Those woofers are something a bit special with voice coils that surround the magnets for efficient cooling.

The amps replace failed Hypex plate amps, so needed to fit into tight amplifier sub-enclosures near the base at the back, which were sized for the original amps.

Just 240 × 240 × 80mm deep.

Had it not been necessary to squeeze everything into such a tight space, the new amps would have taken on a very different form!

Choice of amplifier type

The best subwoofer amplifier in my experience is this two-channel P68.  It’s straight from Planet Industro, so is of no-nonsense design with better than adequate specifications (exceeding human hearing thresholds), is totally reliable and kicks some seriously fat butt. It’s better than a big Krell amplifier in its intended application. So it was decided to build plates using the same amplifier modules.  The output devices are the most rugged and linear bipolar transistors available from ON Semi – MJL4281A (NPN) and MJL4302A (PNP).  BJT devices are more suited to high current subwoofer applications than MOSFETs.  And switching power supplies are absolutely out of the question, so conventional and necessarily massive linear PSUs exacerbated the “squeeze” problem.  At least the transformers could be down-scaled from the 1kVA unit seen there to 500VA for single channels.

No more Class-D for me!

Before ordering that through the Celestial Department Store’s vending machine however, I had a number of Hypex plate amps, which had all become a right PITA.  The DIY Class-D amp with very early non RoHS modules has been fine so far, but IMO their plate amps are poorly designed, unreliable and inconsistent junk piles – from straight out of the box DOA returns and early failures to production variants in the same model with unadvertised and unwanted voltage gain changes. One amp had 6dB more gain than another! One of their most annoying features was a flimsy input filter board with “go open” pots that did nothing useful and could not be bypassed.  One such stupid feature was a phase manipulation dial that worked with a phase inversion switch.  The dial was marked “0°/180° •• 180°/360°” which is absolutely meaningless without specifying the frequency at which these angles occur, and the switch is marked “0°/180°”.  It’s one thing to provide stupid and unwanted filtering, but it must have a bypass for people with active crossovers!  And the plates were inconspicuously leaky so couldn’t be mounted to woofer enclosures without air chuffing through the apertures around pot shafts, RCA sockets etc. A separate enclosure is essential but they didn’t tell you that! And despite Class-D efficiency and undersized transformers that ought to be fine, they never produced anything close the claimed output power.  One of the supposedly 800 Watt (yeah right!) amps started to produce random thumping sounds from the connected speakers even without an input signal.  Two service enquiries with the manufacturer went unanswered.  IMO the company stinks, so I have no interest in even looking at their latest offerings.  They get the deserved wrap right here.  So those PoS have gone to the cornfield in favour of “real” amplifiers that – given the patience – any half-arsed DIY type could build.
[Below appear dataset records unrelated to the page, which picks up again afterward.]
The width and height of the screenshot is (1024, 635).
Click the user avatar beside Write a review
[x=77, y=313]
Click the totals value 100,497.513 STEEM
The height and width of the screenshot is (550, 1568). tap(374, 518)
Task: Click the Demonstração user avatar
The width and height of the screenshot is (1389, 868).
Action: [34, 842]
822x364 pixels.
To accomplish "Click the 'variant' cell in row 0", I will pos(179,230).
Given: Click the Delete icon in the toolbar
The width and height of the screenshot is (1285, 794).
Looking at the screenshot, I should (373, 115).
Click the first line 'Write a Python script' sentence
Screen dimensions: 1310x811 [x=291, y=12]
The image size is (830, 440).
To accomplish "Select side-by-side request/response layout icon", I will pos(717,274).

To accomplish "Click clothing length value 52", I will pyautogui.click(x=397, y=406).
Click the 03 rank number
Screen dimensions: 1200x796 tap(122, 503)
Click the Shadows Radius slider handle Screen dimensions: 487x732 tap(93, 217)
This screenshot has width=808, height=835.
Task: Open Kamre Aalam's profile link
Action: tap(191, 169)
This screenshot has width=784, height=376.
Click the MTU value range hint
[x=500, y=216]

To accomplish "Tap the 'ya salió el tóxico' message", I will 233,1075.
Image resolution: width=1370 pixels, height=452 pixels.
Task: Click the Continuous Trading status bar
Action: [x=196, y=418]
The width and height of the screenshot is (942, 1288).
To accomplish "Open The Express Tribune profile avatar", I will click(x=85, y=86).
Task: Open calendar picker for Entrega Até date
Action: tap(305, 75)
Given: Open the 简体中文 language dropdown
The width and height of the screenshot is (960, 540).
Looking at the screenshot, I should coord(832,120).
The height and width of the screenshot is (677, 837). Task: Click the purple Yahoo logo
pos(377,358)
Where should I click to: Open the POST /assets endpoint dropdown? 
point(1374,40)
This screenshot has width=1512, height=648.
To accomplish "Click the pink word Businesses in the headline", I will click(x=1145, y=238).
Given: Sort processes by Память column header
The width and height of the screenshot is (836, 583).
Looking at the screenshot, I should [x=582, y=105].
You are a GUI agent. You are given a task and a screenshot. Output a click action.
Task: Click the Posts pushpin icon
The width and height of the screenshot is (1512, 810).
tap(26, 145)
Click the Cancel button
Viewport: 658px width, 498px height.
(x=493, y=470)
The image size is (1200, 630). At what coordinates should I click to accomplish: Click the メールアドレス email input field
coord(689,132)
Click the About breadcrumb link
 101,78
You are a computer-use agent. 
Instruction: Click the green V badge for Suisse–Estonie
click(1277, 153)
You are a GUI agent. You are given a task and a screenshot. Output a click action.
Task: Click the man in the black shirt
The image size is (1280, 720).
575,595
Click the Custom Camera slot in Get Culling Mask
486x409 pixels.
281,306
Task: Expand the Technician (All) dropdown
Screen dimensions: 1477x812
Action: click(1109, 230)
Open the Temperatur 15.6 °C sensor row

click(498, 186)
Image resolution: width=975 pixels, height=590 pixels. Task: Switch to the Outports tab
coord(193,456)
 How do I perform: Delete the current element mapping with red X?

Another broken and unserviceable PoS back in its coffin

Not even good for parts.  Even the transformer is unuseable.

[/rant] 😡

Aside (up-front band filtering)

The amplifiers were not to include any of the unwanted filtering that commercial plate amps often provide.  They serve as power amplifiers and therefore have only a basic and innocuous low order high-pass filter at the input and no volume control – just like the other power amps in the active three-way system.

Another of the coffin-dwellers’ unwanted “features” was a 24dB/octave infrasonic filter cornering at 12Hz that could not be bypassed.  Commercial plate amps can benefit from an option for some kind of over-excursion limiter for home theatre use, but the filter in thw Hypex was a big compromise on fidelity because it caused phase shifts right up into the upper end of the subwoofer’s range to screw with the midrange crossover alignment.  The best I could do at the time was to build the up-front active crossover with that in mind – i.e. without some of the normal inter-stage DC-blocking caps.

So for the new amps the active crossover needed modification to provide additional high-pass inter-stage filters each with corners aligned between around 4 and 6Hz.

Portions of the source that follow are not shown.